■ Vorschlag: Teppiche aus Mutlosigkeit: Louis Tillett trauert im Huxley's Junior
Es kann ziemlich dauern, bis ein Song von Louis Tillett richtig anfängt. Es gibt sogar welche, die sind schon vorher zu Ende. Dann muß man sie sich noch mal anhören, den ellenlangen Klavierkaskaden folgen, der ebenso vollen wie brüchigen Stimme lauschen und hoffen, den Zug diesmal zu kriegen. Wer dann aufsteigt und sich entführen läßt, braucht kein Wort zu verstehen und versteht doch, daß es auf diesem Planeten höchstens drei Menschen gibt, die genauso verzweifelt sind wie Tillett, und zwei von denen sind bereits tot. Die Ausweglosigkeit des Daseins besingt der klassisch ausgebildete Pianist, während sein Klavierspiel sich immerzu im Kreis zu drehen scheint wie die Maus im Käfig. Ob Tillett mit kompletter Band und kräftigen Bläsern antritt oder allein am Klavier, macht da keinen Unterschied. In jedem Song entwickelt er eine rauschhafte Grundstimmung, die aus fünf Minuten eine epische Ewigkeit werden läßt.

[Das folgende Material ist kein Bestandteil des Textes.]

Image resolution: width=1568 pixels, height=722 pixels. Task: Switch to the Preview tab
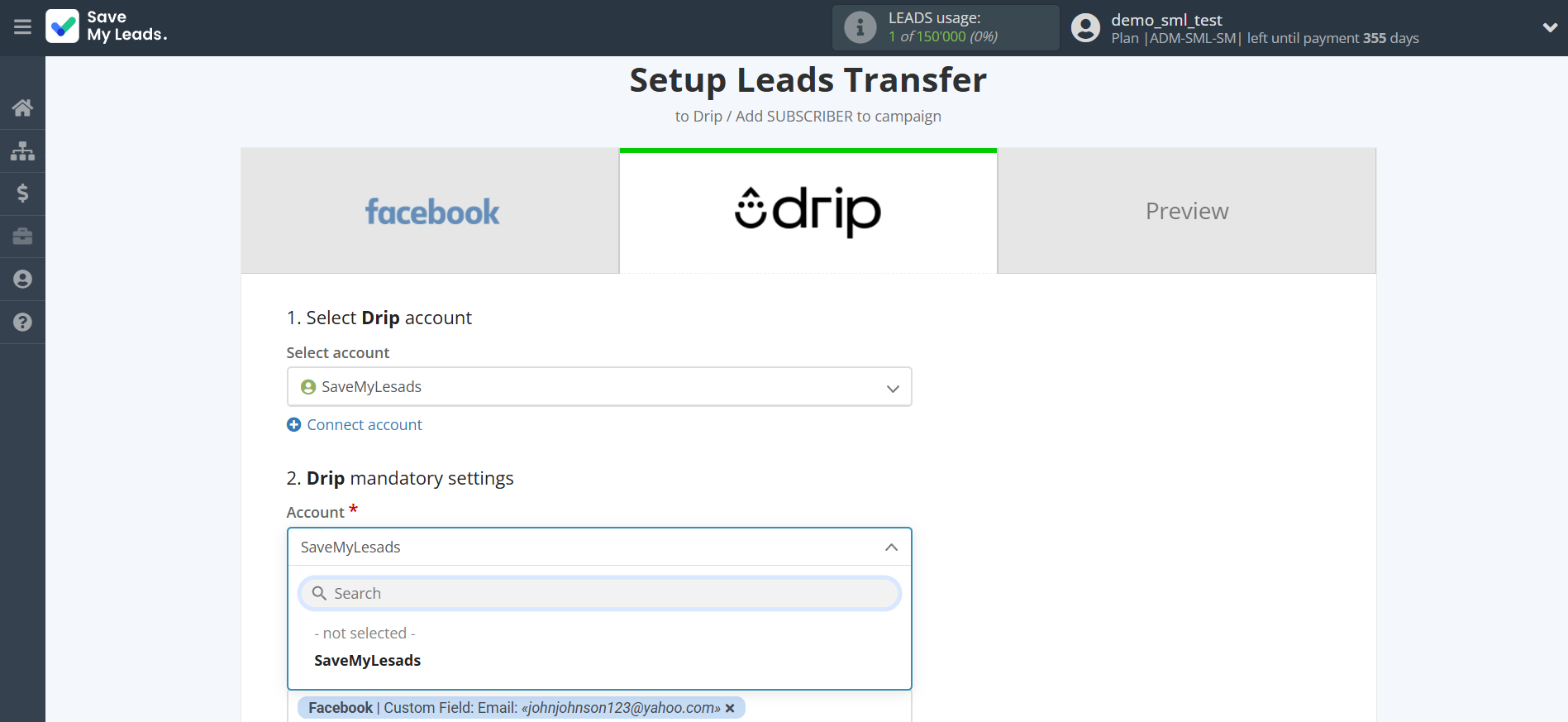(1186, 212)
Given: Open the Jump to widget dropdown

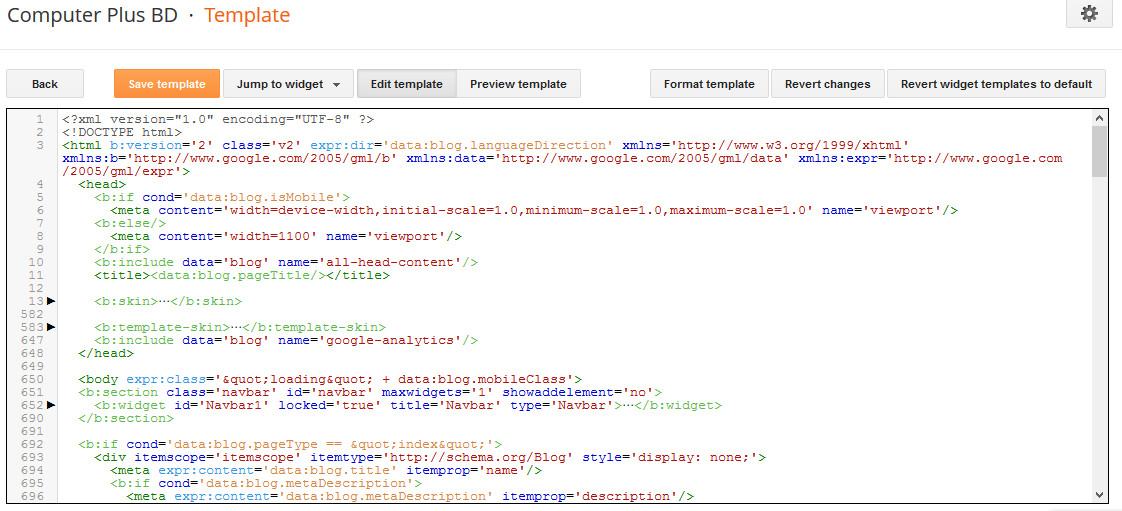Looking at the screenshot, I should [x=288, y=84].
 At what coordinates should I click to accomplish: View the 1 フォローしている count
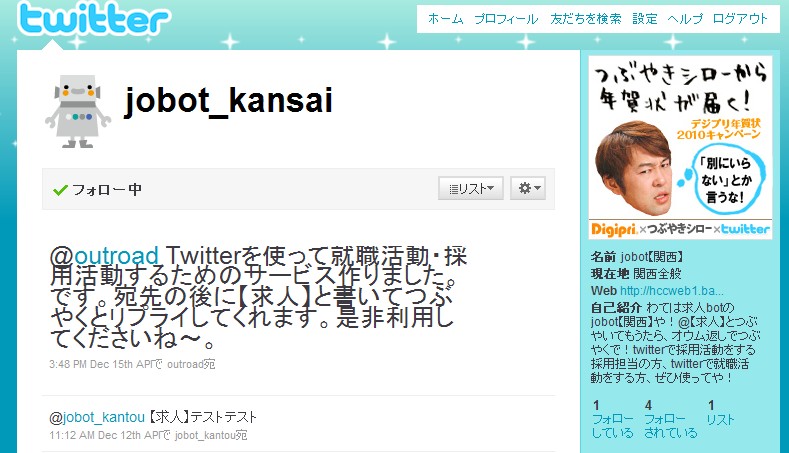click(x=612, y=419)
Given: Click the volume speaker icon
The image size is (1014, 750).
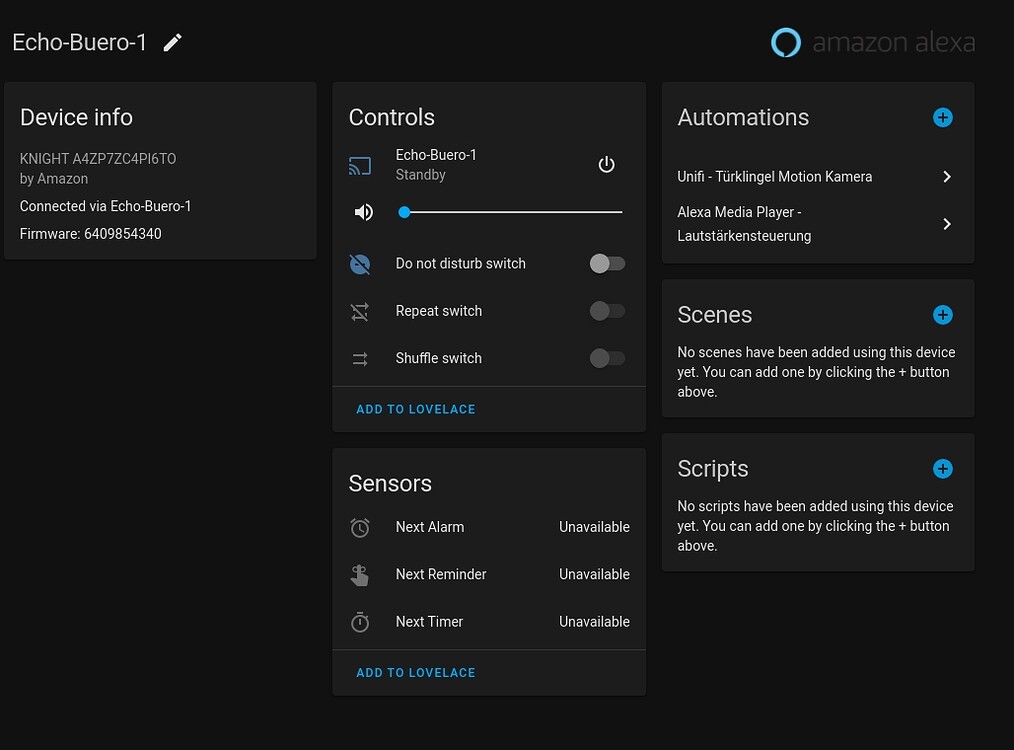Looking at the screenshot, I should point(362,211).
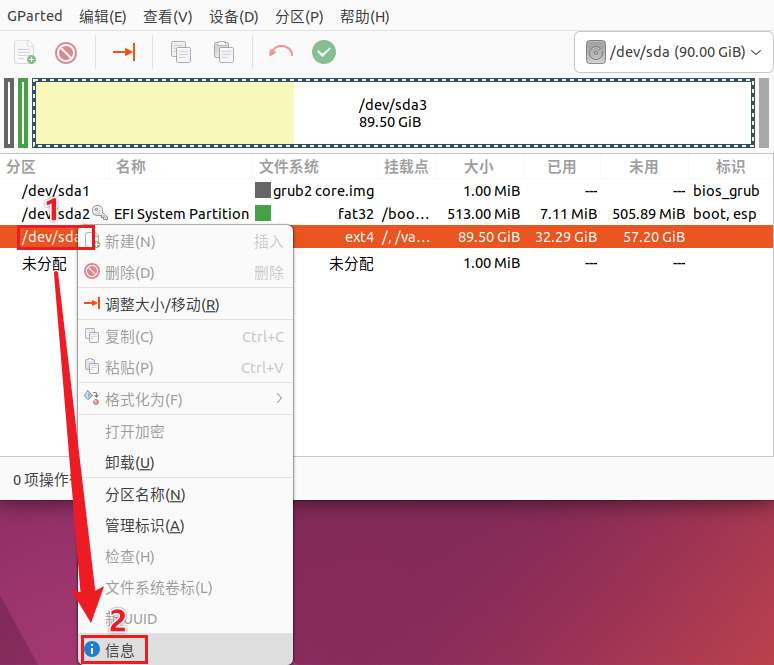Viewport: 774px width, 665px height.
Task: Select 信息 in the context menu
Action: click(120, 650)
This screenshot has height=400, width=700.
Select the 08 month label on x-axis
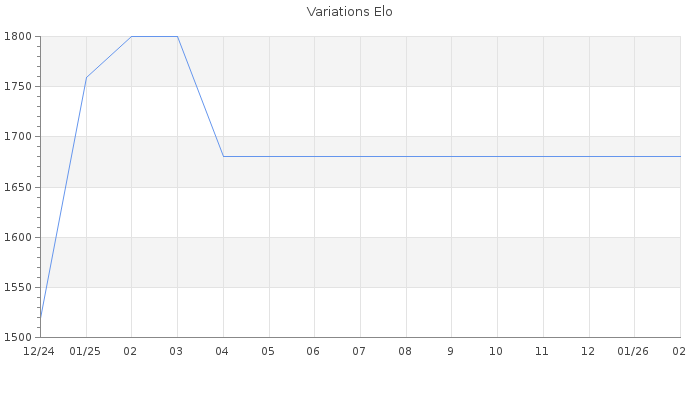[x=405, y=351]
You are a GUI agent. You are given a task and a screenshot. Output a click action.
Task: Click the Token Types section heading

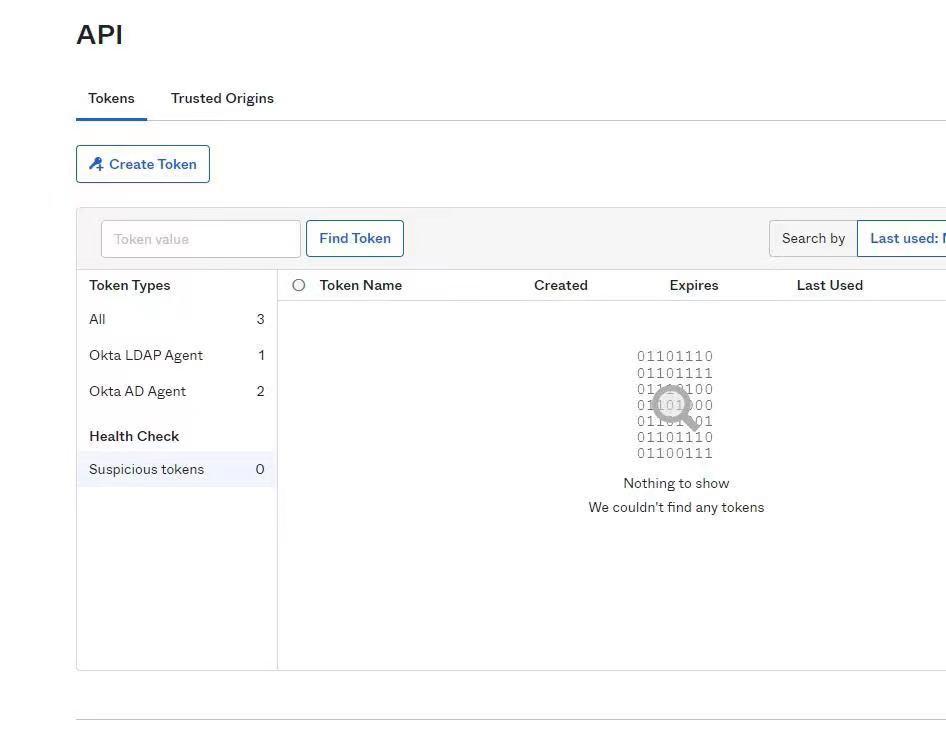click(x=130, y=285)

Für seine Plattencover läßt er gerne wenig vorteilhafte Bilder von sich malen, die ihn wahlweise als abgezehrten Asketenmönch oder aufgeschwemmtes Monster zeigen. Die Manie, mit der Tillett immer wieder um die eigene Psyche oder vielmehr das eigene Leiden kreist, wird wohl nur durchs Musikmachen unter Kontrolle gehalten. Manchmal scheint es fast, als hätte sich Horst Janssen mit seinem Tod einfach nur in ein anderes Handwerk verabschiedet.
Auch wenn man es meinen könnte, völlig scheint Tillett soziale Techniken nicht verlernt zu haben. Nach dem Ende seiner ersten Band Wet Taxis spielte er in den 80ern auf jeder zweiten Platte aus Down under, ob nun für die Celibate Rifles, Ed Kuepper, die Beasts of Bourbon oder die New Christs, aus deren Ruinen er sich dann zum großen Teil seine aktuelle Begleitung rekrutierte. Die sind in der Lage, den Klavierereien des Meisters zu folgen, ohne deren fast meditativen Charakter zu zerstören.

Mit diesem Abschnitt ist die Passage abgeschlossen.